Case Studies

The Proper Treatment
A new disaster-recovery partner helps Kinetico Incorporated prepare
for the worst.
January 2011 | by Jim Utsler

Up Close
- Customer: Kinetico Incorporated
- Headquartrs: Newbury, Ohio
-
Business: Manufacturer and distributor of water
treatment systems
- Challenge: Improving backup
and disaster-recovery processes
- Solution: Using
the VAULT400 service from United Computer Group to move its backups off
tape and ensure quicker and more efficient disaster recovery
-
Software: JD Edwards World
- Hardware: An
IBM System i 525
By now, most organizations recognize the importance of sound
disaster-recovery (DR) procedures. For some, however, best-practice details
may be elusive. Should they back up to tape, mirror one system to another or
perhaps partner with a third-party DR provider?
Those were just a few of the questions that came up when Kinetico
Incorporated began reconsidering its recovery time objectives (RTOs).
It had been using tape for daily and weekly backups, which it shipped
to an offsite vaulting facility. Ned Sherry, director of IT with
Kinetico, notes, “We had an RTO of well over 24 hours and the
potential of losing two days’ worth of data.”

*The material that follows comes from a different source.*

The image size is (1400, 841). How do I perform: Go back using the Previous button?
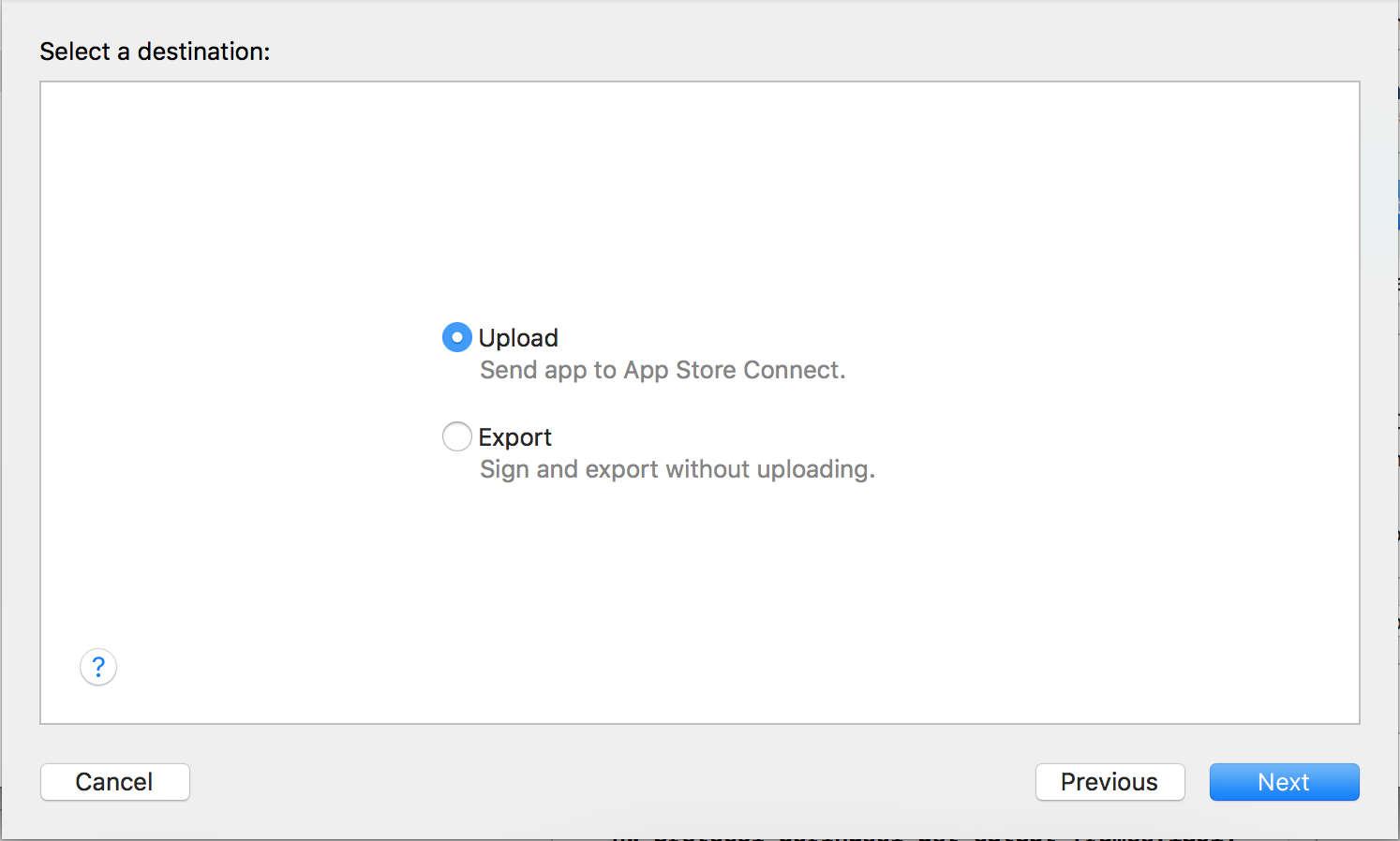[1110, 782]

Neither of these situations sat well with management. They and
Sherry wanted both an RTO and a recovery point objective (RPO) of 24
hours or less. They also wanted a relatively hands-off alternative to
tape, which, given the company’s small IT department, was vital to
the viability of any tape successor.
After exhaustive research, Kinetico chose VAULT400, a
DR-hosting service from United Computer Group (UCG). Using this
service, Kinetico can now send daily encrypted backups over wire to
UCG and VAULT400 and avoid dealing with tape at all. This arrangement
more than meets Kinetico’s RTOs and RPOs.